Dnmt3a-deficient tumors have a higher proliferation index. (A and B) Representative photomicrographs of immunohistochemical staining for the proliferation marker K_i-67 in Dnmt3a WT (A) and KO mice (B). The positive signal localizes to the nuclei. (C) Plotting of proliferation index (positive nuclei/mm²) against tumor size (mm²). Dnmt3a-deficient tumors had a significantly higher proliferation index compared with WT tumors (P = 0.0006; the proliferation index was also influenced by tumor size, P = 0.032). (D) Representative photomicrograph of immunohistochemical staining for the apoptosis marker cleaved caspase-3 shows that positive cells are rare in Dnmt3a-deficient and WT tumors. (Inset) Details of two positive cells with cytoplasmic staining. (Scale bars: A and B, 50 μm; C, 200 μm.)

Fig. 5.

Gene expression in Dnmt3a-deficient and WT tumor. (A) Global expression profiling using whole mouse-genome microarrays.
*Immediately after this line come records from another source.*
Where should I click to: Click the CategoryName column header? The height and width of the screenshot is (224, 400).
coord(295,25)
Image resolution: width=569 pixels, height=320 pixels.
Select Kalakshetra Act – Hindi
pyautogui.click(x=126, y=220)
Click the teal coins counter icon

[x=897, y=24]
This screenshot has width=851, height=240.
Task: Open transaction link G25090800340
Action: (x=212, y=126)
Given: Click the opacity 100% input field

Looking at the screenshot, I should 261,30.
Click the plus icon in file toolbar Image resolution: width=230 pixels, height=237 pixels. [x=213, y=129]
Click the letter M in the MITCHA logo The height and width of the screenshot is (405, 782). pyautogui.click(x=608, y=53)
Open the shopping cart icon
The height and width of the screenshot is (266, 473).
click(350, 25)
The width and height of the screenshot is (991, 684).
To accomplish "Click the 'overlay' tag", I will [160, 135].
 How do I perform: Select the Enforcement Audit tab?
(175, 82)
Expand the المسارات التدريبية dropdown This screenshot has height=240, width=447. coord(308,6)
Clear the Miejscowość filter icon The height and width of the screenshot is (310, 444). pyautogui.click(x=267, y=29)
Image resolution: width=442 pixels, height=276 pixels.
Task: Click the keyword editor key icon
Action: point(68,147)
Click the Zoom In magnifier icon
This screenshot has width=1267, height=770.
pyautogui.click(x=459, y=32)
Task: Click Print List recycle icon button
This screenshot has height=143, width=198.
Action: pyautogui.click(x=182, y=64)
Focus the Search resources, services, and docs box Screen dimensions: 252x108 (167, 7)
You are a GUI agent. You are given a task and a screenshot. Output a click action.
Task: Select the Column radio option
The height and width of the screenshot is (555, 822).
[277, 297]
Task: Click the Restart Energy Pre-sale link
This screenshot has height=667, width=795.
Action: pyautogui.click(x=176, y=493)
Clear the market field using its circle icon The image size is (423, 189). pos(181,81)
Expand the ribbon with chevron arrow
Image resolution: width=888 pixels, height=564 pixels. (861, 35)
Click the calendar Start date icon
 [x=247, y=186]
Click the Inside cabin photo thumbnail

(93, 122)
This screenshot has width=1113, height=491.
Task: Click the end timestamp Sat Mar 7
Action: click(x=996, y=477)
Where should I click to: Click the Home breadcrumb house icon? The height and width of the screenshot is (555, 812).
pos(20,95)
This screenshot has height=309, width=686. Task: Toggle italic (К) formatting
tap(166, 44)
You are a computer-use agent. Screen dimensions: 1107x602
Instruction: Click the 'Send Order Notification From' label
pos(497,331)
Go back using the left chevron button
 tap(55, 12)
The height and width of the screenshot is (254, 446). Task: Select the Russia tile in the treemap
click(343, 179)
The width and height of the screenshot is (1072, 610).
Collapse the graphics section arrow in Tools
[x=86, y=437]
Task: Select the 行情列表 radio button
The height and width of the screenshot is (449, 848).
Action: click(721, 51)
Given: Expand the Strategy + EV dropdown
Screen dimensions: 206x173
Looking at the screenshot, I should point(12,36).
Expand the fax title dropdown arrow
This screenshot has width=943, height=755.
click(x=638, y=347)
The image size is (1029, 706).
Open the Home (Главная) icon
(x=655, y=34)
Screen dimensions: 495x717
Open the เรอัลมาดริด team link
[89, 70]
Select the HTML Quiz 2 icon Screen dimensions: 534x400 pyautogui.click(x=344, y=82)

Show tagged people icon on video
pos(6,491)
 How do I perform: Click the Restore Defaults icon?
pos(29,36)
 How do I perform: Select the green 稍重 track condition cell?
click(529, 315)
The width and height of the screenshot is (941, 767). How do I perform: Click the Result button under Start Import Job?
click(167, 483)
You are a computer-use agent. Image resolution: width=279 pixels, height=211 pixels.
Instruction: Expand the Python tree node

Heat map shows the top 1,967 differentially expressed genes between Dnmt3a-deficient and WT tumors (FDR < 0.05). Columns represent 12 matched KO/WT tumor pairs, and rows differentially expressed genes. (B) Gene enrichment analysis of the differentially expressed genes (FDR < 0.05) by the functional annotation tool in the Database for Annotation, Visualization, and Integrated Discovery using default thresholds. Shown are the top six clusters in biological process. Only the top three annotation terms are shown in cluster 4–6.